_Assignment_
Beginning with the first line of the data below, reproduce every line unchanged, ending with the line that holds "has width=701, height=526.".

_Records provided_
· · ·
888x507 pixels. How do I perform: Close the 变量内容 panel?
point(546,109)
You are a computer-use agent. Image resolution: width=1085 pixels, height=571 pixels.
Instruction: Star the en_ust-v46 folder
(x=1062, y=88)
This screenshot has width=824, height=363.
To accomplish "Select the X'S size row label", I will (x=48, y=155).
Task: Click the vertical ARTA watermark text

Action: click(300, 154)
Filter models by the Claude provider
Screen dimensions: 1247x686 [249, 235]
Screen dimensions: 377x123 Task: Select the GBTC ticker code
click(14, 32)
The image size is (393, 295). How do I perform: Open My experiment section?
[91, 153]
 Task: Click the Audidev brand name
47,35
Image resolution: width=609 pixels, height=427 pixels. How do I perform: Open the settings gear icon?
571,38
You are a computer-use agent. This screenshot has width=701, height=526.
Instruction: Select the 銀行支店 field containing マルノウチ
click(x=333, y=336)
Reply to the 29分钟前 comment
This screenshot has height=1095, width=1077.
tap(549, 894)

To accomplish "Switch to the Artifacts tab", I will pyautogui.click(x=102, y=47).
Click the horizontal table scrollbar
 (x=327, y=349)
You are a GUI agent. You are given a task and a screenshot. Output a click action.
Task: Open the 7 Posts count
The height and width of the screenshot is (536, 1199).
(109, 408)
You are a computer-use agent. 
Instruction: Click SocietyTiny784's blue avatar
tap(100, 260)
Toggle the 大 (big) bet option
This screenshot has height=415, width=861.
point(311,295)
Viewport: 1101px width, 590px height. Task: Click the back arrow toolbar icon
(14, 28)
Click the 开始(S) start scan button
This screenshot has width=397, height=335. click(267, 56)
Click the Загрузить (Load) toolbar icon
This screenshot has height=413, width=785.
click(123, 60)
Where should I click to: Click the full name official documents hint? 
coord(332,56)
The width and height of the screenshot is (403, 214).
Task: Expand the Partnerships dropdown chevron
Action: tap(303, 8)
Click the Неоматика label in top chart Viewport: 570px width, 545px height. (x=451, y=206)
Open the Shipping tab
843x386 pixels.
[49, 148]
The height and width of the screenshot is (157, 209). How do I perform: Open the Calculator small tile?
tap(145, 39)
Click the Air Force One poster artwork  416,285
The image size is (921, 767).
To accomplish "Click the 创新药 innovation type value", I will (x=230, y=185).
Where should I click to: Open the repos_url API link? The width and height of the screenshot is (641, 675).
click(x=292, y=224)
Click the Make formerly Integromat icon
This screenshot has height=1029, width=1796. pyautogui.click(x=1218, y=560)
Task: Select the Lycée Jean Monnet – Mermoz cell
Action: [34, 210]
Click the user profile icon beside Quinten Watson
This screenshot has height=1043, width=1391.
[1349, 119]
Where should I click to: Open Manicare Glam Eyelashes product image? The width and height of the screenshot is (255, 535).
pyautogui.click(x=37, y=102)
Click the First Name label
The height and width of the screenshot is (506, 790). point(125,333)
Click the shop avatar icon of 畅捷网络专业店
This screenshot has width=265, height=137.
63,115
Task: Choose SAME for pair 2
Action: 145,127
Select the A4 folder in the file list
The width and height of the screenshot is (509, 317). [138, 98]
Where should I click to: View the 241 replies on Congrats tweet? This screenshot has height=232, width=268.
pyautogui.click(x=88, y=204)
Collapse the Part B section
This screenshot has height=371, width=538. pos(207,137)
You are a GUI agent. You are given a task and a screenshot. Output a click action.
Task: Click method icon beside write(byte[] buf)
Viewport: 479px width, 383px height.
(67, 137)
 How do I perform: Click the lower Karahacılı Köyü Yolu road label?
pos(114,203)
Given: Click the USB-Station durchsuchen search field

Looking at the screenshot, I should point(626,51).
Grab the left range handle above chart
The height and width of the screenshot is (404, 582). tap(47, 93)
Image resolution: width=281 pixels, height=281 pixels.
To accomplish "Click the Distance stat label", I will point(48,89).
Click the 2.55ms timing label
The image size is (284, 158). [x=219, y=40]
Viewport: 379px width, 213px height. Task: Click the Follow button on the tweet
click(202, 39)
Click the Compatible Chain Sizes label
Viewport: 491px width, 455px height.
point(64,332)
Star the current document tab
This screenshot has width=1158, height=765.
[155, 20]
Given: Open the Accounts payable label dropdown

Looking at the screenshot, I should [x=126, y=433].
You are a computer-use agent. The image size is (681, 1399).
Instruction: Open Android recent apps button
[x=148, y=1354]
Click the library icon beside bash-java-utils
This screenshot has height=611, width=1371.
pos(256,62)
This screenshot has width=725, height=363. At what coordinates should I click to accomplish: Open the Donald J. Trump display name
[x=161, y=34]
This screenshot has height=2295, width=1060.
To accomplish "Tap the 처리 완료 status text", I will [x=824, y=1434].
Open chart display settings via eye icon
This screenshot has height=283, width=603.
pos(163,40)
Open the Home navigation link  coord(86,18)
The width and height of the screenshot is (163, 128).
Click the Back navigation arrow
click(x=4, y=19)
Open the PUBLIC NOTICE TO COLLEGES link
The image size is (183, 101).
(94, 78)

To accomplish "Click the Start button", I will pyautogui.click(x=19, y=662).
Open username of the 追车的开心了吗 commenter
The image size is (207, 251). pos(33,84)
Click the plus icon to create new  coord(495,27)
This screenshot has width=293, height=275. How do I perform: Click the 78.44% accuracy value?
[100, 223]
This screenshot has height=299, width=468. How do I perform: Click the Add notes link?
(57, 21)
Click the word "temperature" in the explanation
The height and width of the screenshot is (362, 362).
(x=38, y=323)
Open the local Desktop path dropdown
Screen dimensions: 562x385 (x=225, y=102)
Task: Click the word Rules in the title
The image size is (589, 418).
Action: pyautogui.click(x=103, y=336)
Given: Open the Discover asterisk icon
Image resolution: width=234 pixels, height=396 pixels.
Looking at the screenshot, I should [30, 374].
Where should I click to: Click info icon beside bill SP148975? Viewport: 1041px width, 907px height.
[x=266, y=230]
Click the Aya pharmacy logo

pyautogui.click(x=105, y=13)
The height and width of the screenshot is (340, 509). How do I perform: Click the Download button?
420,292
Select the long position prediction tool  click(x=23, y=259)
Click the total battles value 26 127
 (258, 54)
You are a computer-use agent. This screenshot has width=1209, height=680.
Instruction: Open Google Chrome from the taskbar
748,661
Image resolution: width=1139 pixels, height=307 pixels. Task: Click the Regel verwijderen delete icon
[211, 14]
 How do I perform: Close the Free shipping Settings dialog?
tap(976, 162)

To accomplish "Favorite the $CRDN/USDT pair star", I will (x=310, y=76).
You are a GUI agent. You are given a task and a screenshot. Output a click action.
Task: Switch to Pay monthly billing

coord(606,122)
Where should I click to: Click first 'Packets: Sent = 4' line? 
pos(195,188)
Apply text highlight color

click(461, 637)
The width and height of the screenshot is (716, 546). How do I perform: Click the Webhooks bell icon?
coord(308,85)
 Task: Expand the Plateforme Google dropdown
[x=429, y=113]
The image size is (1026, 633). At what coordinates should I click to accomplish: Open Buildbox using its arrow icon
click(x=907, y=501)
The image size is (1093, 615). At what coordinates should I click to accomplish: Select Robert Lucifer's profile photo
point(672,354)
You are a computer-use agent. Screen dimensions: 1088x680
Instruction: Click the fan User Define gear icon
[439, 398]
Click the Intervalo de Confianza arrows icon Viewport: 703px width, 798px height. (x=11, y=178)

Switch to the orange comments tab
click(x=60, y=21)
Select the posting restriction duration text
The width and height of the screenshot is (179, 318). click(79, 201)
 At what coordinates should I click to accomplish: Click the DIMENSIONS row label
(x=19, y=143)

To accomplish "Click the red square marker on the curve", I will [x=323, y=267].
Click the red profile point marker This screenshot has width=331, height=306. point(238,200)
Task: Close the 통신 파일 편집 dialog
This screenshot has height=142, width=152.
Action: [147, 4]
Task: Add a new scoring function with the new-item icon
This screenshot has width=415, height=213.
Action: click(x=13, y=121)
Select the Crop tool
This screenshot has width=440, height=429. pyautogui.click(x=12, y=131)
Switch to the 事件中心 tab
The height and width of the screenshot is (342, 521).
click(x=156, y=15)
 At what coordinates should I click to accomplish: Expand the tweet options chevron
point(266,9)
· · ·
_Answer to this task_
888x507 pixels. How do I perform: Close the 变量内容 panel?
point(546,109)
You are a computer-use agent. Image resolution: width=1085 pixels, height=571 pixels.
Instruction: Star the en_ust-v46 folder
(x=1062, y=88)
This screenshot has width=824, height=363.
To accomplish "Select the X'S size row label", I will (x=48, y=155).
Task: Click the vertical ARTA watermark text

Action: click(300, 154)
Filter models by the Claude provider
Screen dimensions: 1247x686 [249, 235]
Screen dimensions: 377x123 Task: Select the GBTC ticker code
click(14, 32)
The image size is (393, 295). How do I perform: Open My experiment section?
[91, 153]
 Task: Click the Audidev brand name
47,35
Image resolution: width=609 pixels, height=427 pixels. How do I perform: Open the settings gear icon?
571,38
You are a computer-use agent. This screenshot has width=701, height=526.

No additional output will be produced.